Problem description:
Rewrite the lines of the records below as a JSON list of strings, with one string per line and blank lines omitted. Leave the pictures out of the answer.

══ Listed entries ══

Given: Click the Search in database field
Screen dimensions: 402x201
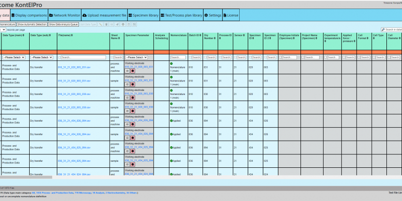Looking at the screenshot, I should point(392,30).
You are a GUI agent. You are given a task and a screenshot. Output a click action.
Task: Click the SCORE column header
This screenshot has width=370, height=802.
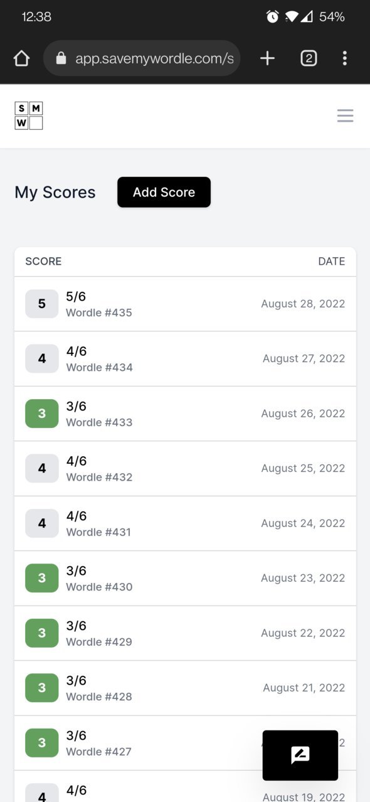(43, 261)
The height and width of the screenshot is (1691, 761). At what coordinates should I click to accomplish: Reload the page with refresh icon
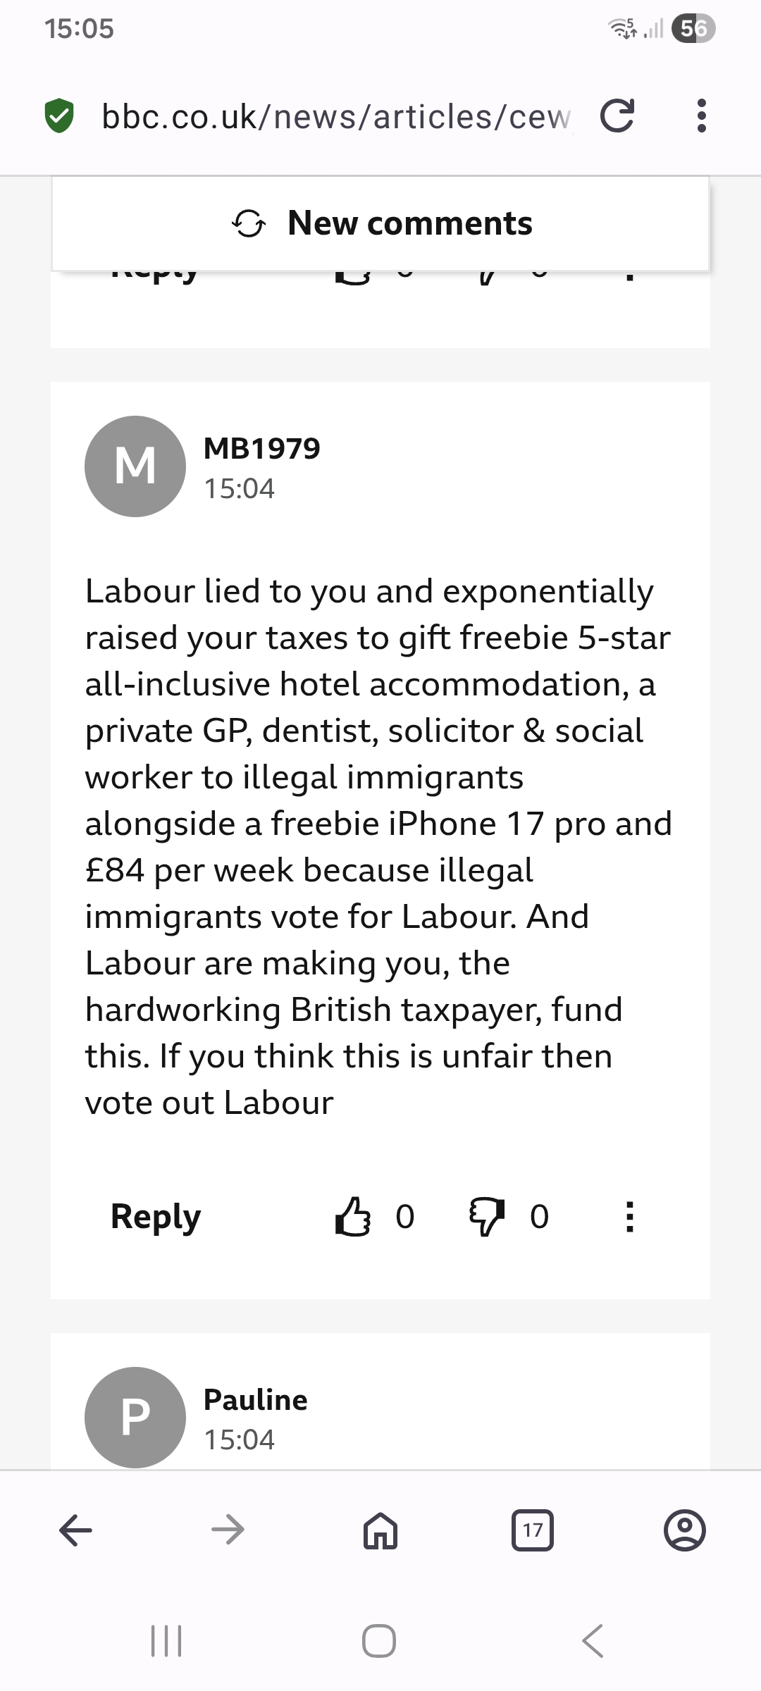[617, 116]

═══

Result:
[
  "Given: Click the Search in database field",
  "Screen dimensions: 402x201",
  "Looking at the screenshot, I should point(392,30).",
  "You are a GUI agent. You are given a task and a screenshot. Output a click action.",
  "Task: Click the SCORE column header",
  "This screenshot has width=370, height=802.",
  "(43, 261)",
  "The height and width of the screenshot is (1691, 761). At what coordinates should I click to accomplish: Reload the page with refresh icon",
  "[617, 116]"
]